The EU on Friday imposed sanctions on seven Venezuelan intelligence and security officials for alleged grave rights violations including torture and the killing of a renegade captain.
The ‘additional targeted measures’, set out in a statement and published in the bloc’s official journal, come on top of sanctions the European Union has in place since 2017 which include 18 other individuals and a ban on the export of arms and other equipment that Venezuela could use for repression.
Friday’s sanctions hit seven male officials: six of them working for Venezuela’s SEBIN intelligence service or the military counter-intelligence service, and one for the head of finance unit set up against organised crime.
Four of them are linked to the death in custody in June of renegade navy officer Captain Rafael Acosta, who may have been tortured while in detention. Acosta was arrested on suspicion of trying to mount a coup against president Nicolas Maduro.
EU ambassadors approved the sanctions on Wednesday as the bloc seeks to keep up pressure on Maduro.
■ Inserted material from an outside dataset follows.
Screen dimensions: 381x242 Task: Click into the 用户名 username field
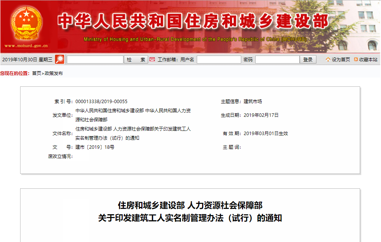(x=219, y=60)
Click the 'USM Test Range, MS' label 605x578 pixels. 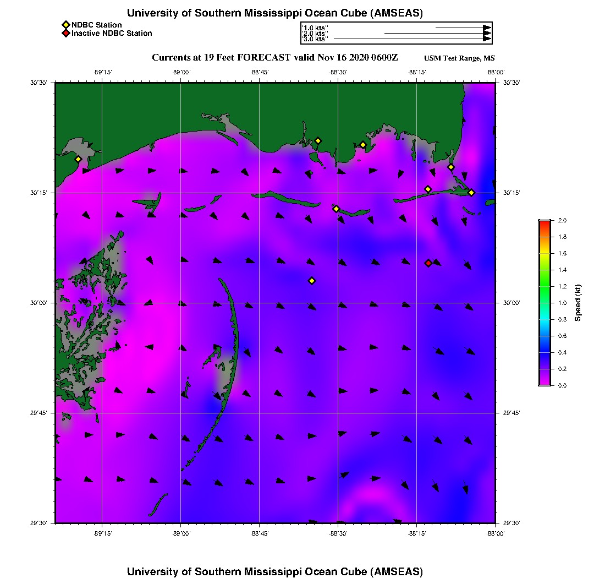459,58
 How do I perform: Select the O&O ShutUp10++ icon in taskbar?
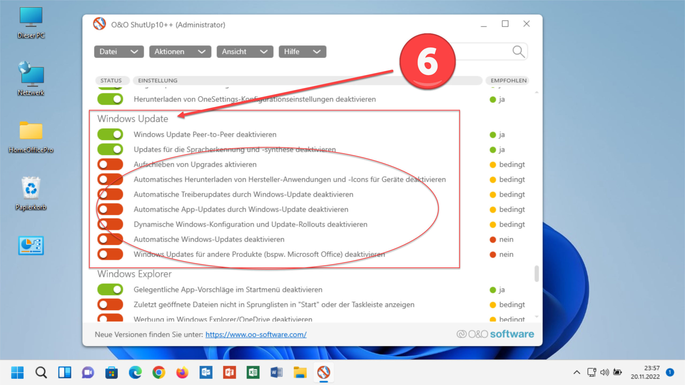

The punitive measures impose European travel bans and asset freezes.
The EU’s top foreign policy official, Federica Mogherini, noted the ‘dramatic situation’ that continues to reign in Venezuela, where repression and a deepening economic crisis has forced 3.6 million people to flee since 2016.
Europe’s ramping up of sanctions came a day after US president Donald Trump tightened American sanctions on Maduro’s regime, suspending senior members of the Venezuelan government from entering the United States.
He told a meeting with Latin American leaders on the sidelines of the UN General Assembly that his country was ‘doing everything we can to isolate Maduro and his cronies’.